**** Document text

It is generally advantageous for the optical structure to be arranged and/or designed in such a way that essentially the entire luminous flux, preferably the entire luminous flux of the lighting device impinges on the optical structure.

This allows the entire luminous flux to be used for modification of the original light pattern.

It is especially advantageous for the optical structure to be arranged and/or designed in such a way that it is essentially homogeneously illuminated.

Finally, the invention relates to one more lighting device with a east one, preferably exactly one, above-described optical structure.

For example, the lighting device is a projection system.

In this case, it is preferably provided that the lighting device comprises at least one light source, at least one reflector, and at least one lens, in particular a projector lens, and it preferably being provided that the at least one optical structure is arranged on the lens and/or on an additional cover plate or headlight lens.

However, it can also be provided that the lighting device is a reflecting system.

In this case it is advantageous for the lighting device to comprise at least one freeform reflector and at least one light source and at least one headlight lens and/or at least one cover plate, the at least one optical structure advantageously being arranged on the at least one headlight lens and/or at least one cover plate and/or an additional cover plate or headlight lens.

********
**** Given material

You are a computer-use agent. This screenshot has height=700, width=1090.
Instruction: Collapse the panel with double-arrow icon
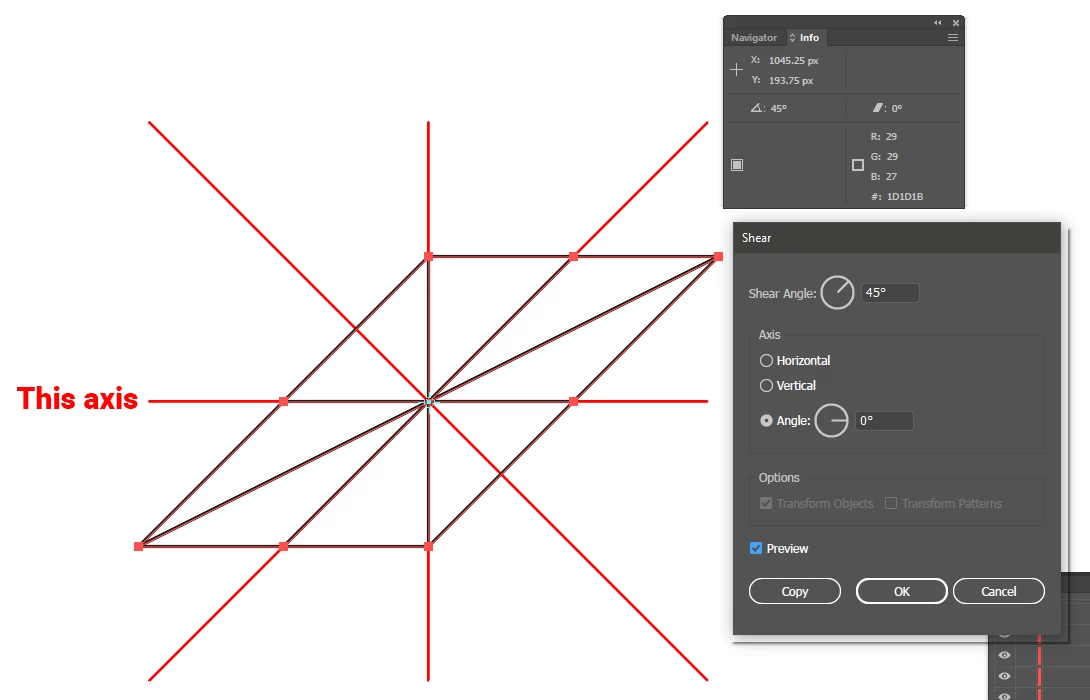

********

Exercise directions: Rewrite the passage of the lighting-device text starting at "This allows the" and ending at "essentially homogeneously illuminated.", using "uniformly illuminated" in place of "homogeneously illuminated".

Response to the exercise:
This allows the entire luminous flux to be used for modification of the original light pattern.

It is especially advantageous for the optical structure to be arranged and/or designed in such a way that it is essentially uniformly illuminated.